12 rows in set. Elapsed: 0.014 sec. Processed 11.04 thousand rows, 4.51 MB (804.42 thousand rows/s., 328.47 MB/s.)
Peak memory usage: 4.23 MiB.
so 1 log generated 12 rows :S
n
Something is wrong on clickhouse only, can you try restarting clickhouse once, also check the logs of clickhouse ?
d
i'll try to restart it - but the only errors in the clickhouse server are things like this:
Copy code
2024.09.13 08:24:17.296544 [ 516027 ] {2ca0f204-c24b-4340-ad76-345ab6e6a8e2} <Error> executeQuery: Code: 10. DB::Exception: Not found column attributes_bool.keys in block. There are only columns: ts_bucket_start, resource_fingerprint, timestamp, observed_timestamp, id, trace_id, span_id, trace_flags, severity_text, severity_number, body, attributes_string, attributes_number, attributes_bool, resources_string, scope_name, scope_version, scope_string: while pushing to view signoz_logs.attribute_keys_bool_final_mv (211bdbc2-196d-43ad-9f49-a31b13627556). (NOT_FOUND_COLUMN_IN_BLOCK) (version 24.8.2.3 (official build)) (from 192.168.2.50:47028) (in query: INSERT INTO signoz_logs.distributed_logs_v2 ( ts_bucket_start, resource_fingerprint, timestamp, observed_timestamp, id, trace_id, span_id, trace_flags, severity_text, severity_number, body, attributes_string, attributes_number, attributes_bool, resources_string, scope_name, scope_version, scope_string ) VALUES), Stack trace (when copying this message, always include the lines below):
restarted node 1 and tried again - same error. restarted node 2 as well now - same error.
n
I am out of ideas r.n. Can you check if this returns empty result
Copy code
SELECT
    database,
    table,
    error_count,
    last_exception,
    data_files,
    data_compressed_bytes
FROM system.distribution_queue
WHERE error_count > 0
d
yep zero rows 🙂
I do find the weird ones \o/
n
@Srikanth Chekuri any ideas on this ? the schema seems to be in a correct state but Clickhouse is complaining.
d
Copy code
clickhouse-server --version
ClickHouse server version 24.8.2.3 (official build).

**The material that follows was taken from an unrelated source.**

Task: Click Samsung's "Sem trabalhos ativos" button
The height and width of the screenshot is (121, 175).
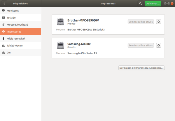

just going to check my one in china too - for perf - next week i need to build out production for them, hence the questions above about DB.
china is on 0.53 atm
n
Does it have a replicated cluster as well in docker ?
d
yes, they're all the same
image.png
the extra LB in front of Clickhouse is a fib atm, hence the question 🙂
Clickhouse DB's are ec2 instances, the rest is fargate ecs containers
n
One thing you can try is dropping the materialized views and related tables, it won’t cause data logs.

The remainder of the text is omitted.